A polygenic stacking classifier revealed the complicated platelet transcriptomic landscape of adult immune thrombocytopenia.

作者信息

Xu Chengfeng, Zhang Ruochi, Duan Meiyu, Zhou Yongming, Bao Jizhang, Lu Hao, Wang Jie, Hu Minghui, Hu Zhaoyang, Zhou Fengfeng, Zhu Wenwei

机构信息

Department of Hematology, Yueyang Hospital of Integrated Traditional Chinese and Western Medicine, Shanghai University of Traditional Chinese Medicine, 110 Ganhe Road, Hongkou District, Shanghai 200437, China.

College of Computer Science and Technology, Key Laboratory of Symbolic Computation and Knowledge Engineering of Ministry of Education, Jilin University, Changchun, Jilin 130012, China.

出版信息

Mol Ther Nucleic Acids. 2022 Apr 6;28:477-487. doi: 10.1016/j.omtn.2022.04.004. eCollection 2022 Jun 14.

Abstract

Immune thrombocytopenia (ITP) is an autoimmune disease with the typical symptom of a low platelet count in blood.

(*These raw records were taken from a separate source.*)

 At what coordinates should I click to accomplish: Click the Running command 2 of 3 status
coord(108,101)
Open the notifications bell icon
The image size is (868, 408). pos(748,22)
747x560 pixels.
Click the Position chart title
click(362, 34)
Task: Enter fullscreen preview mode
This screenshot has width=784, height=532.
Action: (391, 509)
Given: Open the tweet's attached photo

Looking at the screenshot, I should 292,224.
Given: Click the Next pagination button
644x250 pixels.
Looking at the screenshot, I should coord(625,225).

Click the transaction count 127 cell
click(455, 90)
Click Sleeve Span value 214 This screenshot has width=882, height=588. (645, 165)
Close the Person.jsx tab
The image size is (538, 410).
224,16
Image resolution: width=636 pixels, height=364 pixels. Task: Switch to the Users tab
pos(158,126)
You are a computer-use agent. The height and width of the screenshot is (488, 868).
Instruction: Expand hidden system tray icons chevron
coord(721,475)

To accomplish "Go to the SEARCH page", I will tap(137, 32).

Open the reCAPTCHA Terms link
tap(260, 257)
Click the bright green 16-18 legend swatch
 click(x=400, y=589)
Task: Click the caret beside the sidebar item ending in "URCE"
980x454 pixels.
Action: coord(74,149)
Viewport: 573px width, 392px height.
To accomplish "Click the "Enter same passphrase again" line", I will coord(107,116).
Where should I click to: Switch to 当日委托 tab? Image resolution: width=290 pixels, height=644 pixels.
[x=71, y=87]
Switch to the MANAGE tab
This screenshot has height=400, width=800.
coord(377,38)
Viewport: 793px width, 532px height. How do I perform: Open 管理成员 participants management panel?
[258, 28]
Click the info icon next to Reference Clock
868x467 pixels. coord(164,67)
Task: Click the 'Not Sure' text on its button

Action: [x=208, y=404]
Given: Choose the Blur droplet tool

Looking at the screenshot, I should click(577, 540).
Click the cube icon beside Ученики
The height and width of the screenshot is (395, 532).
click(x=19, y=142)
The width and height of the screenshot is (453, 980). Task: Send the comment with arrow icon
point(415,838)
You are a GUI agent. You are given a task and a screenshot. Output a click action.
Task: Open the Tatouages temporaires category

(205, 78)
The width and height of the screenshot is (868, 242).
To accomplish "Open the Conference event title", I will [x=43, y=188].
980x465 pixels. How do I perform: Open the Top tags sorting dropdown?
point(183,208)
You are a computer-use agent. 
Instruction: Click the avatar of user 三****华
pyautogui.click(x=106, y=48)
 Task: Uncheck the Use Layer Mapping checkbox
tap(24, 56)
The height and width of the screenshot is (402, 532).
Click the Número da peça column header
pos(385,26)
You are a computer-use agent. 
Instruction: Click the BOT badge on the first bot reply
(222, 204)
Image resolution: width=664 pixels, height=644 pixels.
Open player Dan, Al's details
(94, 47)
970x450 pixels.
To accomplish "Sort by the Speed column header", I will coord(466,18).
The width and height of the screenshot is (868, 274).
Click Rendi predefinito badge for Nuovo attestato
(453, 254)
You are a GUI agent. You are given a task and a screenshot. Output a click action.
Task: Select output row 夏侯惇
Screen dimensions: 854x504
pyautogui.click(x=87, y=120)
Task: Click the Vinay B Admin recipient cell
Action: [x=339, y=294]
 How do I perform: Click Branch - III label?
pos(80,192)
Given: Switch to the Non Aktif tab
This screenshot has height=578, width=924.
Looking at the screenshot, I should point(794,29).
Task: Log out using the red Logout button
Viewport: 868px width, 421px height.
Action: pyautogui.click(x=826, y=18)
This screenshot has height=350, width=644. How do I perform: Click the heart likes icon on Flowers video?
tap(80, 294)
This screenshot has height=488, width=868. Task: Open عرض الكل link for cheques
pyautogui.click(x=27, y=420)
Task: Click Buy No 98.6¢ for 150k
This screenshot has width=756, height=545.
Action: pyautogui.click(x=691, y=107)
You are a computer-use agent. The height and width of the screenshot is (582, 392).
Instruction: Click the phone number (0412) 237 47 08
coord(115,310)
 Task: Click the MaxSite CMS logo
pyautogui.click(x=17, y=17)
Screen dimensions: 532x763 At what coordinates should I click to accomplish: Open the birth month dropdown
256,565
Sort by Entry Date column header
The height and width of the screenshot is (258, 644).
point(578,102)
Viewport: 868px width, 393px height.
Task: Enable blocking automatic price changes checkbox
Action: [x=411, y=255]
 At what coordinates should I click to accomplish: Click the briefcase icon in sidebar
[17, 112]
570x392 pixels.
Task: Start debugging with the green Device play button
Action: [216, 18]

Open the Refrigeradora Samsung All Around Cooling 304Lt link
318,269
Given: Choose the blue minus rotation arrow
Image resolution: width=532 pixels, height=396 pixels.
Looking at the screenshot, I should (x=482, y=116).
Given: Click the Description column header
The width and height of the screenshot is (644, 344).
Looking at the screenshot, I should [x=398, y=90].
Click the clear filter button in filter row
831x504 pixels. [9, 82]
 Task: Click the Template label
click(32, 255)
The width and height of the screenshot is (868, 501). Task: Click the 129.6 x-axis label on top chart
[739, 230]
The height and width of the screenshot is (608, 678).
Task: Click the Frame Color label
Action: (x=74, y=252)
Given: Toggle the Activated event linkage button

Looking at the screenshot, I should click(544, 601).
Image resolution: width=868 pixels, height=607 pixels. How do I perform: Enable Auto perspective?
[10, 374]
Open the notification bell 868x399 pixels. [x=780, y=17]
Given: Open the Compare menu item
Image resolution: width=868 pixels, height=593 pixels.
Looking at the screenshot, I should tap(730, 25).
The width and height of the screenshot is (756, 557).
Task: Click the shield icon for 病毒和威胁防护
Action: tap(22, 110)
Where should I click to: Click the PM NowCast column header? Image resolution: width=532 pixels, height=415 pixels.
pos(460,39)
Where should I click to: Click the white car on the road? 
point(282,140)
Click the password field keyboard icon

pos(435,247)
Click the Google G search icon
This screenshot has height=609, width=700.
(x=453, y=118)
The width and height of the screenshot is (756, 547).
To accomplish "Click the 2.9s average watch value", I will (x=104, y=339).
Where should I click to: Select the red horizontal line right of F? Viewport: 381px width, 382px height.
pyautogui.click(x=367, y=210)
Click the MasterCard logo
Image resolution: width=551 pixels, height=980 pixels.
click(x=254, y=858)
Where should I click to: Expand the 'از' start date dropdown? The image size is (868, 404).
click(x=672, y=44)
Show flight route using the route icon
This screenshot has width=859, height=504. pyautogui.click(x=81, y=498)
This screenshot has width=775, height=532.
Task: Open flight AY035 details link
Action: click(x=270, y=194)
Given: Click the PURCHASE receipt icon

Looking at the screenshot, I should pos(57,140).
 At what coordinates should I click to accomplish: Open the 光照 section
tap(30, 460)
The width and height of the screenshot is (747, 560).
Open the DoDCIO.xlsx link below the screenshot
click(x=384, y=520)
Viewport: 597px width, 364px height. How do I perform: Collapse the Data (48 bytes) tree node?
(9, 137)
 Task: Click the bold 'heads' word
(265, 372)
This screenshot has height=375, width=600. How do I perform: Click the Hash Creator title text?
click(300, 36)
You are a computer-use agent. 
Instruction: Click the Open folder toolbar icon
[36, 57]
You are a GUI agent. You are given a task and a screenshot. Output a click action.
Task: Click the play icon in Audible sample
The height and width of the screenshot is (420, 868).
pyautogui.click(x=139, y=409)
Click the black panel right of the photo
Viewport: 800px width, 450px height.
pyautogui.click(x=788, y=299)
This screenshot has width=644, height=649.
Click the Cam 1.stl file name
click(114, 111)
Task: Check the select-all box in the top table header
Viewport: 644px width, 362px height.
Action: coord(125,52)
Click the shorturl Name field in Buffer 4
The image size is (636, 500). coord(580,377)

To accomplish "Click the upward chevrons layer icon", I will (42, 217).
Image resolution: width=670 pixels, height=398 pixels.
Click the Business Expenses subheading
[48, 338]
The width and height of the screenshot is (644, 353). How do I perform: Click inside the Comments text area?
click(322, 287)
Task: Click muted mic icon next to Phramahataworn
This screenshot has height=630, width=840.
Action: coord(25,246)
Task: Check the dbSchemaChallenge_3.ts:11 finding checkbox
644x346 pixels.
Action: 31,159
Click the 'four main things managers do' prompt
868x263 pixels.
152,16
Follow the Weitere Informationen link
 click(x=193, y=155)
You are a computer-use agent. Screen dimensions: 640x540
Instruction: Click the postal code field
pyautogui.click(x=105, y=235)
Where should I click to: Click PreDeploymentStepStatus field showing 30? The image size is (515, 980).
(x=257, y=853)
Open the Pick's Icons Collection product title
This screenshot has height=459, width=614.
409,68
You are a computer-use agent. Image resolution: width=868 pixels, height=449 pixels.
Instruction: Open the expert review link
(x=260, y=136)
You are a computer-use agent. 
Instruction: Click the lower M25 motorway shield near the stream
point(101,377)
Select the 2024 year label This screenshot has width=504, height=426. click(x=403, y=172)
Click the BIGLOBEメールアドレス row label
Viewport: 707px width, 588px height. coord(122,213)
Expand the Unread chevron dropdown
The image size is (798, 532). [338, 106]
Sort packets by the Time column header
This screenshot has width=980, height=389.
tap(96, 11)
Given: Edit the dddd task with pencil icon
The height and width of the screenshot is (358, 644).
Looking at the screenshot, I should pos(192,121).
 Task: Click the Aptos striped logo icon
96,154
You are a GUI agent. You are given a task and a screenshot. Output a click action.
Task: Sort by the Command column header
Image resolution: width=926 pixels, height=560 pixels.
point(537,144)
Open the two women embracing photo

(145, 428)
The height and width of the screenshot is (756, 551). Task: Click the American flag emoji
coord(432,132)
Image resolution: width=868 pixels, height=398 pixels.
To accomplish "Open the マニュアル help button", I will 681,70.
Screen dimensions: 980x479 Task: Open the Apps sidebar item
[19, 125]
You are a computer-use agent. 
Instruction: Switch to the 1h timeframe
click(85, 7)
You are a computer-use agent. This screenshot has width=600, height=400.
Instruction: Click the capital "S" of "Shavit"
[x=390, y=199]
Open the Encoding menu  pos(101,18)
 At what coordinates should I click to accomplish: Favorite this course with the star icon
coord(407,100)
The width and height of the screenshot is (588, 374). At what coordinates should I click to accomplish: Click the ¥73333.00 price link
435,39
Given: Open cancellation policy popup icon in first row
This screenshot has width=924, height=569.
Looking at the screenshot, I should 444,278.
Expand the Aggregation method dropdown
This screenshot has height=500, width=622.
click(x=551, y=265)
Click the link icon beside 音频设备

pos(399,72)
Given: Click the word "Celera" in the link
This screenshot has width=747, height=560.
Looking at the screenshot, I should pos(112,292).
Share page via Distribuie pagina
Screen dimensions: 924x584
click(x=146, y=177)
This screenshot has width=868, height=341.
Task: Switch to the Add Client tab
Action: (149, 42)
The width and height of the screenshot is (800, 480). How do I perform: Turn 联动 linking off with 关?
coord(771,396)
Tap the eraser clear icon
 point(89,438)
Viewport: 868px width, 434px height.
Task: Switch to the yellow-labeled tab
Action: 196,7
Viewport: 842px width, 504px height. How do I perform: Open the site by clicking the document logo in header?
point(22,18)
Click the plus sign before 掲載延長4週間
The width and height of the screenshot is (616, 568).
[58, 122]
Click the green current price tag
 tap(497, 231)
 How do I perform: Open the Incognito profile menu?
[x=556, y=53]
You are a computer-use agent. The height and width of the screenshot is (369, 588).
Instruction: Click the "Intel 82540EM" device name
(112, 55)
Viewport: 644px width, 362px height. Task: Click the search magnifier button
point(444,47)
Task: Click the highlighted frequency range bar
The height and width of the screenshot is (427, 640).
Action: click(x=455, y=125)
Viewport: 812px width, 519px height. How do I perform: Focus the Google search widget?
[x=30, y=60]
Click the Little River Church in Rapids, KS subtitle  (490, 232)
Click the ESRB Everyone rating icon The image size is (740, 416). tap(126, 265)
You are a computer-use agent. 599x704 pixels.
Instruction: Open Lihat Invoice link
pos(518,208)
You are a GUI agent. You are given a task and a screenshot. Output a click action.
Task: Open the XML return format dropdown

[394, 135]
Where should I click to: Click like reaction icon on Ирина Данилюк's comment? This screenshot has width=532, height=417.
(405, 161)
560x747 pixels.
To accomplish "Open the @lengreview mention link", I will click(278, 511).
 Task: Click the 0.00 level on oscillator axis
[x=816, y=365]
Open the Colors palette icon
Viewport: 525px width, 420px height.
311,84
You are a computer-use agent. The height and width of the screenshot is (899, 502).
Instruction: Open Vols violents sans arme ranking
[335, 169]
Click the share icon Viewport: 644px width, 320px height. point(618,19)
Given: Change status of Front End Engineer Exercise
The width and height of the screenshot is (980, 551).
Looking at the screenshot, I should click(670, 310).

ITP demonstrated age and sex biases in both occurrences and prognosis, and adult ITP was mainly induced by the living environments. The current diagnosis guideline lacks the integration of molecular heterogenicity. This study recruited the largest cohort of platelet transcriptome samples. A comprehensive procedure of feature selection, feature engineering, and stacking classification was carried out to detect the ITP biomarkers using RNA sequencing (RNA-seq) transcriptomes. The 40 detected biomarkers were loaded to train the final ITP detection model, with an overall accuracy 0.974. The biomarkers suggested that ITP onset may be associated with various transcribed components, including protein-coding genes, long intergenic non-coding RNA (lincRNA) genes, and pseudogenes with apparent transcriptions. The delivered ITP detection model may also be utilized as a complementary ITP diagnosis tool. The code and the example dataset is freely available on http://www.healthinformaticslab.org/supp/resources.php.

摘要

免疫性血小板减少症(ITP)是一种自身免疫性疾病,典型症状是血液中血小板计数低。ITP在发病率和预后方面均表现出年龄和性别差异,成人ITP主要由生活环境诱发。当前的诊断指南缺乏对分子异质性的整合。本研究收集了最大规模的血小板转录组样本队列。通过RNA测序(RNA-seq)转录组,开展了特征选择、特征工程和堆叠分类的综合流程来检测ITP生物标志物。将检测到的40种生物标志物用于训练最终的ITP检测模型,总体准确率为0.974。这些生物标志物表明,ITP的发病可能与多种转录成分有关,包括蛋白质编码基因、长链基因间非编码RNA(lincRNA)基因和具有明显转录的假基因。所提供的ITP检测模型也可作为ITP诊断的补充工具。代码和示例数据集可在http://www.healthinformaticslab.org/supp/resources.php上免费获取。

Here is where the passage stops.